福島県警は29日、県警本部・捜査一課に所属していた38歳の警部補が捜査中に立ち寄った店でカー用品を万引きした問題で、この警部補を同日までに窃盗容疑で書類送検したこと、同日付けで停職4カ月の懲戒処分を科したことを明らかにした。これに先立ち警部補は退職願を提出しており、県警本部はこれを受理している。
福島県警・郡山署の調べによると、問題の事件は今月23日に発生している。事件捜査のために郡山市を訪れていた県警本部・捜査一課に所属する38歳の警部補が同市内のホームセンターへ昼休み中に立ち寄り、店内の陳列棚に置かれていたカー用品(ルーフキャリア)の包装を勝手に開き、取り付け金具などの部品など十数点を盗んだ疑いが持たれている。

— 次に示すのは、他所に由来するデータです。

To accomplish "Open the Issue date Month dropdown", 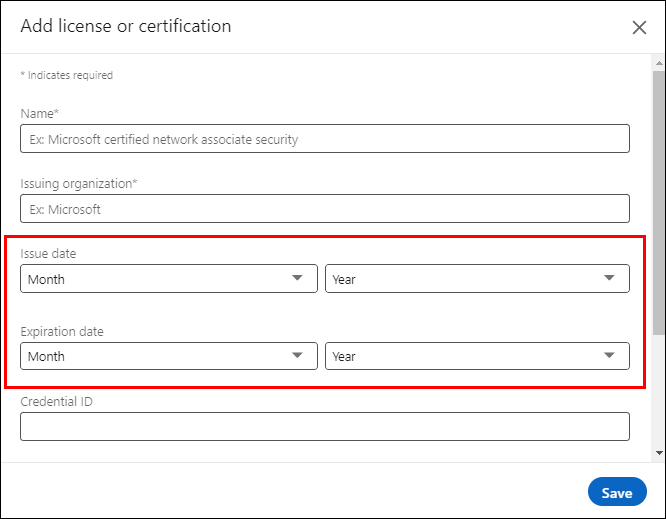I will pos(169,279).
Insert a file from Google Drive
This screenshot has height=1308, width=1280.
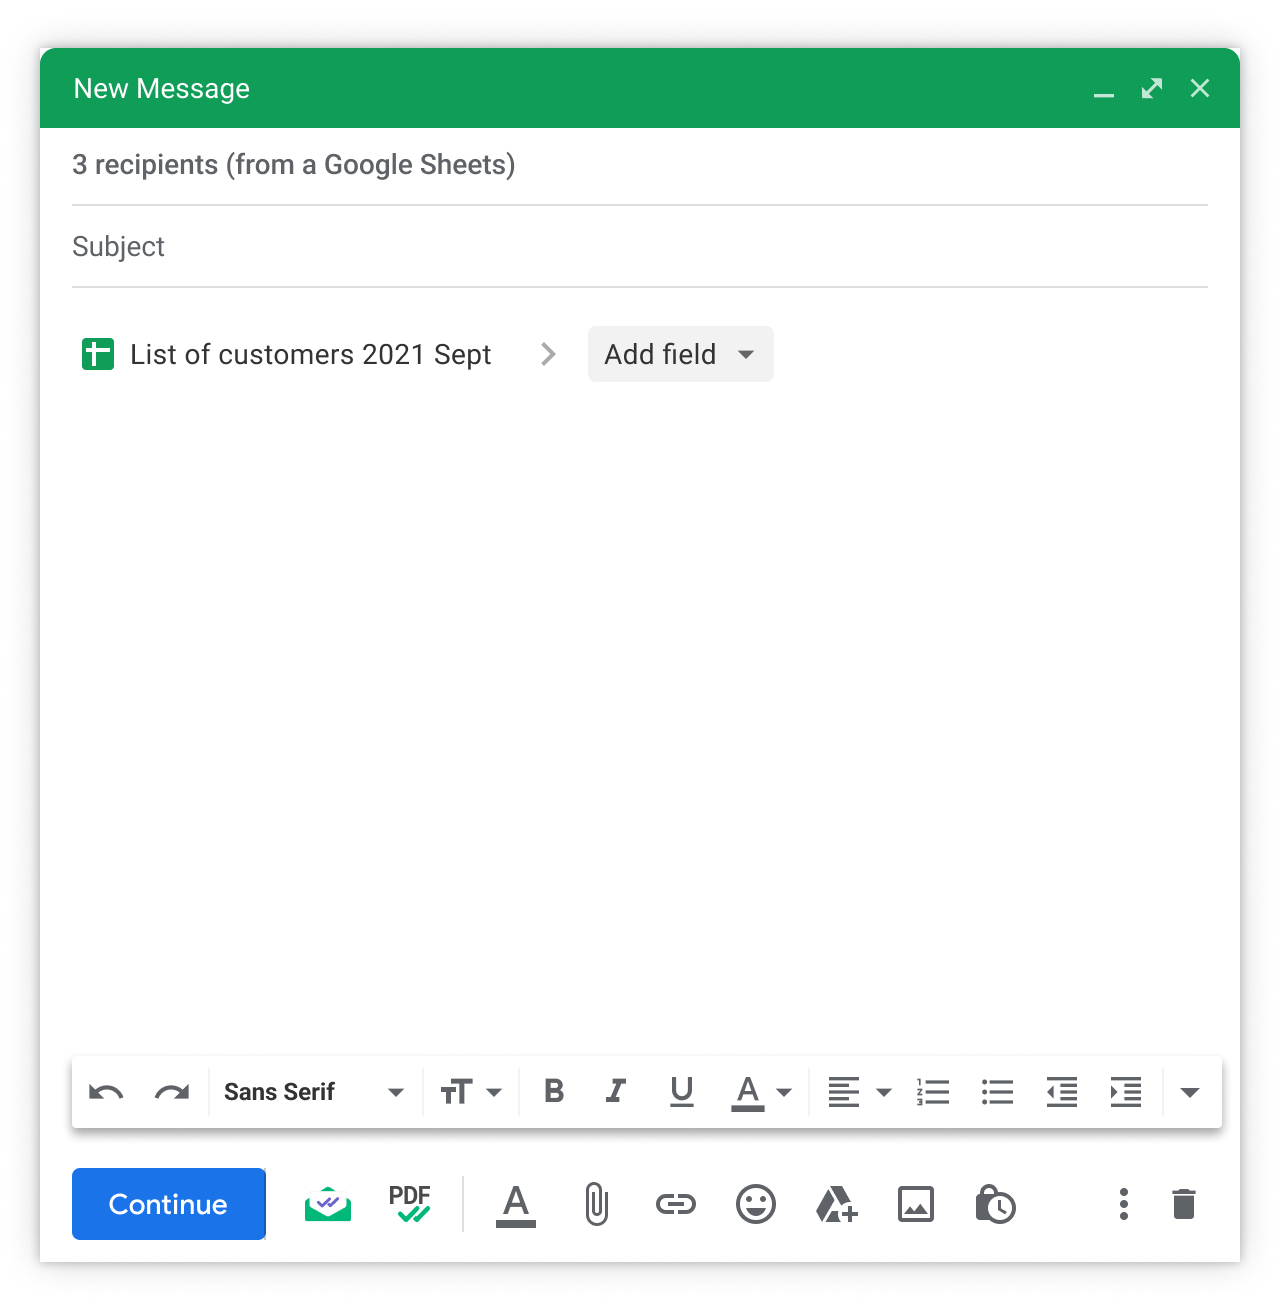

警部補は代金を払わずに店を出て、駐車場に止めた捜査車両に戻るまでの間に店の警備員に呼び止められ、窃盗の現行犯で取り押さえられた。警部補は当初、警察官であることを名乗っていなかったが、通報を受けて駆けつけた郡山署員に対して、自分が警察官であることを告白した。
取り調べに対し、この警部補は「盗んだ品は自分で使うつもりだった。大変なことをしてしまった」と供述。過去にも同様の窃盗事件を起こしていないかどうかの調査もなされたが、確認できないため初犯とみなされた。
だが、県警では現職警官が捜査中に起こした事件であることを重要視し、警部補を窃盗容疑で福島地検郡山支部に書類送検するとともに、停職4カ月の停職処分も命じた。しかし、警部補は処分決定前に退職願を提出。手続き上では処分決定直前にこれが受理され、依願退職が認められている。